I am wondering what if there are several conditions (e.g., switch), how can we implement those actual instructions because the bit mask cannot work at that case. How to determine which result from ALU is valid?

nnx

@yeq: I am a little confused as to how the compiler would know to optimize those instructions out. I think I understand how that would work if it was an if statement in which the clause is always true or always false (ex. abs(x) < 0). However, for clauses in which it depends on the input, how does that work? Ex. input: graph; If statement: number of neighbors of a vertex > number of vertices / 2.

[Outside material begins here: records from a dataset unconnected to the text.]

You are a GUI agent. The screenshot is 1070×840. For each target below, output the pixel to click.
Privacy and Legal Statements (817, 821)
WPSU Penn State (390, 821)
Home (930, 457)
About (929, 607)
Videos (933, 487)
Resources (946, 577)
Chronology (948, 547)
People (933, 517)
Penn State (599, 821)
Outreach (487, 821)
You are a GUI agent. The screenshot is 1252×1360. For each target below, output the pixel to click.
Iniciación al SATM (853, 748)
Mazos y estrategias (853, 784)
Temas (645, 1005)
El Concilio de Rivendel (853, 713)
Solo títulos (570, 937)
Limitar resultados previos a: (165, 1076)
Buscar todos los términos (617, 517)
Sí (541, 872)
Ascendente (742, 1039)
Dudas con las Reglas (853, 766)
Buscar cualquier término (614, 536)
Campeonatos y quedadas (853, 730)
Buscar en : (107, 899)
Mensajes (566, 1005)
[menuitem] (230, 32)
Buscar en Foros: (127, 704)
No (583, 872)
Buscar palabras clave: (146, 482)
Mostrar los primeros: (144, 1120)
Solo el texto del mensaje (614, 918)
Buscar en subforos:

Is there some way to notify the processor that all iterations are running the if instead of the else loop (in case the else loop is the time consuming loop)?

anon

@nnx I don't think so, because if you consider the next slide where we created the worst-case example, the program needs to execute/ wait for all branches to finish running.

ask

@Vincent I think one possible way to implement the instructions in the case of a switch statement would be to visualize the switch statement as an else-if ladder and have one bit mask for each of the cases you want to switch on.

aabhagwa

@nnx: I think you're right, the compiler won't always be able to statically optimize away conditional branches. If all the conditional branches happen to evaluate to 'true', I think the runtime/processor will check for this and skip the else-branch (I remember Prof Kayvon saying in class that SIMD processors usually have an instruction to check if a vector is all-ones or all-zeroes).

nishadg

Translating these independent loop iterations into vector instructions, as done here as well as in our first assignment, reminds me of using Matlab and optimizing to take advantage of large scale vector/matrix operations to manipulate data.